Can boilerplate language describing possible variations to an invention ever impact validity of a patent? Many software patents include standard “boilerplate” text describing many ways to implement an invention, such as by discussing execution of the software on a smart phone, laptop, mainframe, PDA, audio player, or even a refrigerator! Often, such boilerplate language is added to patent applications with consideration of broadening the potential scope of the recited terms or providing additional support for recited claim terms.
However, in Nextpoint v. Hewlett-Packard, an Illinois district court used such “broadening” boilerplate language against the patent holder, Nextpoint, in supporting its holding that the claims of issued Patent 8,447,731 (the ‘731 Patent’) are directed to an abstract idea and thus not eligible for patent protection under §101. While the use of boilerplate was not, by itself, dispositive, the Judge indicated that this expansive language weighed against Nextpoint’s arguments that the ‘731 Patent describes “a specific technical solution.”
Citing the leading case on §101, the Supreme Court’s Alice v. CLS Bank Int’l decision, the district court judge determined that the claims of the ‘731 Patent were directed to an abstract concept – specifically being “directed to the receipt, storage, and processing of electronically stored information (‘ESI’) in a broadly defined computing environment.” Nextpoint did not dispute that receipt, storage, and processing is an abstract concept; rather they argued that the claims were instead drawn to “a specific technological solution” to a “specific problem in ESI processing,” and therefore not an abstract idea under step 1 of the test outlined in Alice for determining patent eligibility.
Taking a skeptical view that the ‘731 Patent describes “a specific manner of processing” ESI, the Judge looked into the specification and noted that “the specification emphasizes that a multiplicity of alternatives for practicing the invention using a wide range of hardware and software technologies exist.” Citing specific passages of the specification that describe a great deal of usable hardware and software processing schemes, the Judge stated that “[i]t is difficult to reconcile [such] passages … with plaintiff’s argument that the ‘731 Patent claims a ‘specific technical solution.’” Thus, “the fact that the specification describes a wide variety of alternative configurations supports the conclusion that the patent could preempt every application of the basic idea of using a cloud computing environment to process … ESI,”
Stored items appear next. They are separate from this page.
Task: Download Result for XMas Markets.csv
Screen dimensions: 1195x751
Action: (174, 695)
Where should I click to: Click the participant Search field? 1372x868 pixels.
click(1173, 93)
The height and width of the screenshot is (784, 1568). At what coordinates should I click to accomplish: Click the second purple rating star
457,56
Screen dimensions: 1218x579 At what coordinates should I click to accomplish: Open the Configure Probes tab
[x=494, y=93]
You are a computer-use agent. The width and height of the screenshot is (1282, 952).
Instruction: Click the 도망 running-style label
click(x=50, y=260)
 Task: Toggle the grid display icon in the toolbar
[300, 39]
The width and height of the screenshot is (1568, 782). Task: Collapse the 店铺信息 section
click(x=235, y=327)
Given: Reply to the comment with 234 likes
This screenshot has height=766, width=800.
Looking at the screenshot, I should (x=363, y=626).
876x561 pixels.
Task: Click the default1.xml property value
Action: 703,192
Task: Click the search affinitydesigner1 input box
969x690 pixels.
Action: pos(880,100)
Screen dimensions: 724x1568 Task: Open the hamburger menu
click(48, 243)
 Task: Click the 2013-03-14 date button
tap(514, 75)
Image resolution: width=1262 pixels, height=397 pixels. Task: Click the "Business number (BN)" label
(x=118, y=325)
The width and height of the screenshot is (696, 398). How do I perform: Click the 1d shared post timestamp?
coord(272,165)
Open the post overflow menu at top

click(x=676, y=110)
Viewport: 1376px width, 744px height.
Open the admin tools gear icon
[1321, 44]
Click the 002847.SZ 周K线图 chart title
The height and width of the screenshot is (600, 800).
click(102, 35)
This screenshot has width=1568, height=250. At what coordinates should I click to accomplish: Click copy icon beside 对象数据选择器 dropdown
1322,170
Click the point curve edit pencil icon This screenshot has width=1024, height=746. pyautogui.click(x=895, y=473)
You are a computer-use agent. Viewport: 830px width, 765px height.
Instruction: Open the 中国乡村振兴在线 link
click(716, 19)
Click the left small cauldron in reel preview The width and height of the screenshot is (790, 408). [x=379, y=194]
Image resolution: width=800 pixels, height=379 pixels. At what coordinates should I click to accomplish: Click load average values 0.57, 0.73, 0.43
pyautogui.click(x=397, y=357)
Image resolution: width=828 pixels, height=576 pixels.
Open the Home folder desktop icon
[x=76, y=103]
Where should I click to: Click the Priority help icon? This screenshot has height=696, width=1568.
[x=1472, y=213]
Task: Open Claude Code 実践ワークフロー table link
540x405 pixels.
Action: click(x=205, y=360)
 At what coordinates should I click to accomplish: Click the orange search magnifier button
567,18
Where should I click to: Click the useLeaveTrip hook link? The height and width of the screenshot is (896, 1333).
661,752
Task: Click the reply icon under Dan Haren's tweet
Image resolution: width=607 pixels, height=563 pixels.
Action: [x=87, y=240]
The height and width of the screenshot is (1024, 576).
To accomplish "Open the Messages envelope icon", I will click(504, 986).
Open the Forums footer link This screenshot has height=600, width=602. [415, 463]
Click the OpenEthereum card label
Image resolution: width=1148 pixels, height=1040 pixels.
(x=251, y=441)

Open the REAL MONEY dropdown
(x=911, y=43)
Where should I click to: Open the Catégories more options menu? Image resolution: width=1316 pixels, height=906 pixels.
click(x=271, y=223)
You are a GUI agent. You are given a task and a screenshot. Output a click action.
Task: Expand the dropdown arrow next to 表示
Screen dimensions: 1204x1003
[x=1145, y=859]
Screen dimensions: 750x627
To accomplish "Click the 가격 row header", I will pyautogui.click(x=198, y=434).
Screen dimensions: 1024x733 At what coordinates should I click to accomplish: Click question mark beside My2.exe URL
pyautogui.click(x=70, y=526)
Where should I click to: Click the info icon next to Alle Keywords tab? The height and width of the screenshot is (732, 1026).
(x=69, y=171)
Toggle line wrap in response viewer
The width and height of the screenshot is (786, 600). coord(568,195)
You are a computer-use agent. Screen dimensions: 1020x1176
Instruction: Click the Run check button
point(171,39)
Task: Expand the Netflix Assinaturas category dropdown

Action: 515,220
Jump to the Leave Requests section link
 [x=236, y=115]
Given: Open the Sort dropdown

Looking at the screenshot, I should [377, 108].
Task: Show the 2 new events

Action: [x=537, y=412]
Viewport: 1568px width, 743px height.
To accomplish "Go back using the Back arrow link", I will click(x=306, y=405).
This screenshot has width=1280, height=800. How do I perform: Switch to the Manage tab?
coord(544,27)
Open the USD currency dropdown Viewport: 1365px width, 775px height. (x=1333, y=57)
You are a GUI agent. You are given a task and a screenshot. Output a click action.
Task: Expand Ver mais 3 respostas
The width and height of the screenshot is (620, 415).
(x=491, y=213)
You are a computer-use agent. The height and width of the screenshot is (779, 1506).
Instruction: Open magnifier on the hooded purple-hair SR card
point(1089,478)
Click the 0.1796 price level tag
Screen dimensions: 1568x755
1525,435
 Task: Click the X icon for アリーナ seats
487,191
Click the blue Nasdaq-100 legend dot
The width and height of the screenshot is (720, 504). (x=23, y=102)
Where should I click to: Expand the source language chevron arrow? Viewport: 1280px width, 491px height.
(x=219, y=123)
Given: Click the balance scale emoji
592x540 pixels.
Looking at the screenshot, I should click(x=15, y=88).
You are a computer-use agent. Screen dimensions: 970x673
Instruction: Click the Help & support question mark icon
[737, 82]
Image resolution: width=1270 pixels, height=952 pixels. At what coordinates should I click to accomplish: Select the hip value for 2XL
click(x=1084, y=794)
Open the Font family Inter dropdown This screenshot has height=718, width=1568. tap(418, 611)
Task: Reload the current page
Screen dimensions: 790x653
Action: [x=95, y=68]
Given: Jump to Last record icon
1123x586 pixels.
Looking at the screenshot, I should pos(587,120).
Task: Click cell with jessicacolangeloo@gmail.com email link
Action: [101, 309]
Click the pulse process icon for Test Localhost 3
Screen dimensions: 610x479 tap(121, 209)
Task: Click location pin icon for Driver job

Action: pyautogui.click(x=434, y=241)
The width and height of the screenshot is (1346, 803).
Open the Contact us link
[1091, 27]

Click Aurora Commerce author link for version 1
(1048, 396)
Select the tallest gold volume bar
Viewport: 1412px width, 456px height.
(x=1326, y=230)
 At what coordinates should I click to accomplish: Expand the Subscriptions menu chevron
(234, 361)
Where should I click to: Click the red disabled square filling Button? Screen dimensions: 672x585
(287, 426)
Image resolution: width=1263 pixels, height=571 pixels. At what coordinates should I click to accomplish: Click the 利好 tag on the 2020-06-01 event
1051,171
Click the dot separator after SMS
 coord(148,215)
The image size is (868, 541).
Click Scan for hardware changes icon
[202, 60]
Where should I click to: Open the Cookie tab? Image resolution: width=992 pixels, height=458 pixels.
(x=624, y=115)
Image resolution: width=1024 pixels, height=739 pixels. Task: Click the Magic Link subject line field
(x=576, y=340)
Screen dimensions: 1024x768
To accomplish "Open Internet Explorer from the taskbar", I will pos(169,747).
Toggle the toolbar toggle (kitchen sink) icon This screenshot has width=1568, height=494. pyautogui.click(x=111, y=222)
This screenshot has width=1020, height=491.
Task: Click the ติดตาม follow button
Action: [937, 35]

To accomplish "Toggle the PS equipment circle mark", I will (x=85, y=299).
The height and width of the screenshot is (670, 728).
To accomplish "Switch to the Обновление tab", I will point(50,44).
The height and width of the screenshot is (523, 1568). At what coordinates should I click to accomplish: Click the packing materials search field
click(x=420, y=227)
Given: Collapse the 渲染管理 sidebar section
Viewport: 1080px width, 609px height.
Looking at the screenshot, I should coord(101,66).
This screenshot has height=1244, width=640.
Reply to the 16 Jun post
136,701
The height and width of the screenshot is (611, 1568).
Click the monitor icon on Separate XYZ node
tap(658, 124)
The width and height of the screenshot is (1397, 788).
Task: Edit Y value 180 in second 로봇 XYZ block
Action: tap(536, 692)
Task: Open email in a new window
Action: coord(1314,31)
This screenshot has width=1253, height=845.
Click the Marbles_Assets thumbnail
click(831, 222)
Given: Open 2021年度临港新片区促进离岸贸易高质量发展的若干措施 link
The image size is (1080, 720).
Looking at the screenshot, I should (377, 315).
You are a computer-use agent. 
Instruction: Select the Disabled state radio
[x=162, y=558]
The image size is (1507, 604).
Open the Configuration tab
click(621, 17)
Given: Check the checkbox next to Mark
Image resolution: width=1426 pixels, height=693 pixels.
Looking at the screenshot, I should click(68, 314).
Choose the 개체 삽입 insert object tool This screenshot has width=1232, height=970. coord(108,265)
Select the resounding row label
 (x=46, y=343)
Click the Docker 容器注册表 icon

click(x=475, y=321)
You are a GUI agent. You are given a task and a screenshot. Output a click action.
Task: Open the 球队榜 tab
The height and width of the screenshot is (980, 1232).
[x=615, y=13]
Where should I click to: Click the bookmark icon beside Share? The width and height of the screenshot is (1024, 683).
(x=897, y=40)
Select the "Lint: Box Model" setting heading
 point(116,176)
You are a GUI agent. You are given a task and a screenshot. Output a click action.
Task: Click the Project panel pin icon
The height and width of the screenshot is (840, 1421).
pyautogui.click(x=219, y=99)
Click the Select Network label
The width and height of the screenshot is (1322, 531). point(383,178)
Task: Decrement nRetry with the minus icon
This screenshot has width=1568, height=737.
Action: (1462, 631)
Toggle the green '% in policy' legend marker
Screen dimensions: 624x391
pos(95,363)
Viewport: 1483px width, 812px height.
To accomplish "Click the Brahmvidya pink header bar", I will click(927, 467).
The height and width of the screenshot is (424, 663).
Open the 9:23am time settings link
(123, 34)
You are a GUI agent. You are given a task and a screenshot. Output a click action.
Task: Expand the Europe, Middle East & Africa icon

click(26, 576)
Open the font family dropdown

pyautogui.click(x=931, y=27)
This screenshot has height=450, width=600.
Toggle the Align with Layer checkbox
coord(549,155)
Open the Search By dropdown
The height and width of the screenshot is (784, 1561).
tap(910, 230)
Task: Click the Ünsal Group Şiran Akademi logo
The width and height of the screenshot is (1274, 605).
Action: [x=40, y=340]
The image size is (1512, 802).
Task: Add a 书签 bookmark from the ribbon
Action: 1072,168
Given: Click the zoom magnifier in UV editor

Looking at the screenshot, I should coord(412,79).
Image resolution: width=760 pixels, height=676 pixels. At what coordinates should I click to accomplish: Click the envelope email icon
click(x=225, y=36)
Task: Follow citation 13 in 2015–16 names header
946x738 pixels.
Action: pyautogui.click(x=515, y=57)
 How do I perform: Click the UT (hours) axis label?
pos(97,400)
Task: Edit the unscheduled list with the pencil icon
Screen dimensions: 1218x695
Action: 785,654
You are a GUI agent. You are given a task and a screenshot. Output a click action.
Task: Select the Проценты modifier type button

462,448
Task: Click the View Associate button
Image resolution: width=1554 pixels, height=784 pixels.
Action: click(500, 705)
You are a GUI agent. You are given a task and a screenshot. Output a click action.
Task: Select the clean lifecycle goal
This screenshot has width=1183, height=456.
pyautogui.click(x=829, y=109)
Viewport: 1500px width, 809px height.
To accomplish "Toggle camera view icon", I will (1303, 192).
Ultimately, even though the ‘731 Patent discusses numerous specific examples in the specification, the generalized discussion of alternatives in the specification and the Judge’s determination that the ‘731 Patent is directed to “the use of conventional or generic technology in a nascent but well-known environment,” led to a holding that the claims are directed to an abstract idea. In finding that the ‘731 Patent does not transform the abstract idea into a patent‑eligible application under step 2 of Alice, the Judge dismissed the case.